Sun, Oct 28, 2007 - Page 19 News List

Animamix: fusion art

Young Asian artists use pop symbols and icons to create an art form that is uniquely Asian

By Noah Buchan  /  STAFF REPORTER

Taiwanese artist Ma Chun-fu's Greatest Dog is representative of the youthful playfulness of animamix art.

PHOTO: COURTESY OF METAPHYSICAL ART GALLERY

Eddie Kang is obsessed with manga. An avid collector of the Japanese comics since he was a child, his creative world is dramatically influenced by animation and cartoons. But if you think that Kang is an otaku, a devotee of the geeky Japanese subculture of mostly men obsessed with anime, comic books and other forms of escapism, then think again.

With stylish hair, designer clothes and fluent English that betrays his eight years spent in the US - including four at the Rhode Island School of Design where he studied video, film and animation - the 27 year-old South Korean artist looks like he just walked off the set of a soap opera.

Kang is one of a new kind of Asian artist: computer savvy, working in pixels rather than pigment and using easy-to-understand visuals. He is one of 40 artists included in the animamix exhibit at the Sun Yat-sen Memorial Hall. "The most important thing I want to put in my work is storytelling," he said to the Taipei Times.

"Everyone has a desire to appreciate art, or visual language, but I think it's a matter of the form," he said. "If it's a form that people can easily understand, without reading a script, without reading my pre-sketched work, I think it's a form that communicates best with people."

Kang's ideas about art stand in stark contrast to the abstract styles in vogue during the 20th century, which produced works that left many confused over the meaning of a painting or sculpture.

That confusion was shared by many young Asian artists who were brought up on a diet of Japanese manga and anime. Their work has itself become an art movement called animamix.

Art critic and Shih Chien University professor Victoria Lu (陸蓉之) first coined the term animamix for a 2004 exhibit that she curated called Fiction.Love: Ultra New Visions in Contemporary Art at Taipei's Museum of Contemporary Art. She has since curated exhibits in Shanghai, Beijing and Singapore.

Lu says animamix art has four discernible characteristics: the worship of youth culture, images and objects that are rich in meaning, a new perspective on light influenced by computer technology and blurred distinctions between highbrow and lowbrow art into non-hierarchical art forms.

The last is particularly important because producing installations, paintings and sculptures that can be sold in the highbrow market are crucial to an artist's success.

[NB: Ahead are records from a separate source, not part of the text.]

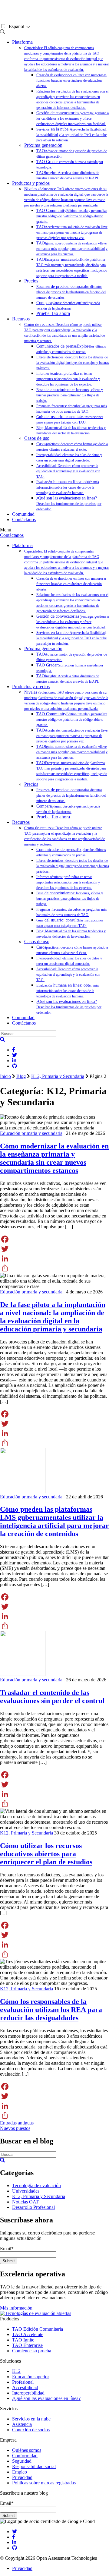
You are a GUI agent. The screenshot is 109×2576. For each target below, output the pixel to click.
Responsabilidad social (34, 2466)
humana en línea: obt (67, 487)
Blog (21, 1076)
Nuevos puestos (15, 2128)
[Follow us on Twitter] (14, 2531)
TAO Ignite (23, 2339)
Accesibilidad (25, 2387)
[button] (2, 1039)
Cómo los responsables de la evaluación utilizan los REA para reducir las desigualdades (51, 2010)
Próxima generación (43, 145)
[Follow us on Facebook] (13, 2537)
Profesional (23, 2382)
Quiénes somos (26, 2450)
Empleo (19, 2471)
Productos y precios (31, 183)
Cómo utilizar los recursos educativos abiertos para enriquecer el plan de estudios (46, 1854)
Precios (31, 280)
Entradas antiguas (17, 2122)
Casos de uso (36, 438)
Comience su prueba (31, 2350)
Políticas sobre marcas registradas (44, 2482)
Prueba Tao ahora (53, 313)
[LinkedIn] (54, 1258)
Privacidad (22, 2477)
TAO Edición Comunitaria (37, 2329)
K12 (16, 2371)
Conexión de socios (31, 2429)
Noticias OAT (25, 2201)
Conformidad (25, 2455)
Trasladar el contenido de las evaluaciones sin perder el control (52, 1697)
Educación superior (30, 2376)
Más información (16, 2307)
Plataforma (22, 42)
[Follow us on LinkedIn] (14, 2542)
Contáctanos (24, 519)
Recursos (21, 318)
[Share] (54, 1268)
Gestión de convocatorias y (72, 118)
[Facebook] (54, 1239)
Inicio (5, 1076)
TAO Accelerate (27, 2334)
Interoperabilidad (28, 2392)
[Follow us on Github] (14, 2547)
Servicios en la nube (31, 2418)
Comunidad (23, 514)
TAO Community (71, 216)
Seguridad (21, 2461)
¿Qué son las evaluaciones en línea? (68, 503)
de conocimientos (69, 395)
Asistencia (22, 2424)
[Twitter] (54, 1249)
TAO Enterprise (27, 2345)
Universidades (25, 2190)
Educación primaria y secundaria (31, 1133)
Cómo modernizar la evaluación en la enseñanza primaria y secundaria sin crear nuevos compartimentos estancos (54, 1158)
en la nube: (71, 134)
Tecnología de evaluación (36, 2185)
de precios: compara (71, 292)
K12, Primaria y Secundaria (57, 1076)
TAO (71, 232)
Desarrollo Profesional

"Fine artists can turn themselves into commercial artists if they want to," Kang said. "But [for] commercial artists it's really hard to develop their work into fine art. Andy Warhol is the exception to this rule."

Like Warhol, animamix artists take iconic images from popular culture, repackage them and sell them to the highest bidder. Takashi Murakami and Yoshitomo Nara are two examples. Murakami, with about 100 employees, recently sold a sculpture titled Mr Pointy to Christie's owner Francois Pinault for a reputed US$1.5 million, a testament to the growing popularity of his work on the international art market.

Unlike Warhol, however, animamix artists frequently mass-produce their works and market them as videos, mouse pads and more. Murakami has a whole line of plastic figurines that sell for about US$3. At the opening of the exhibition at the Sun Yat-sen Memorial Hall, South Korean artist Kwon Ki Soo was handing out rubber key chains and cell phone caddies of a character from his paintings.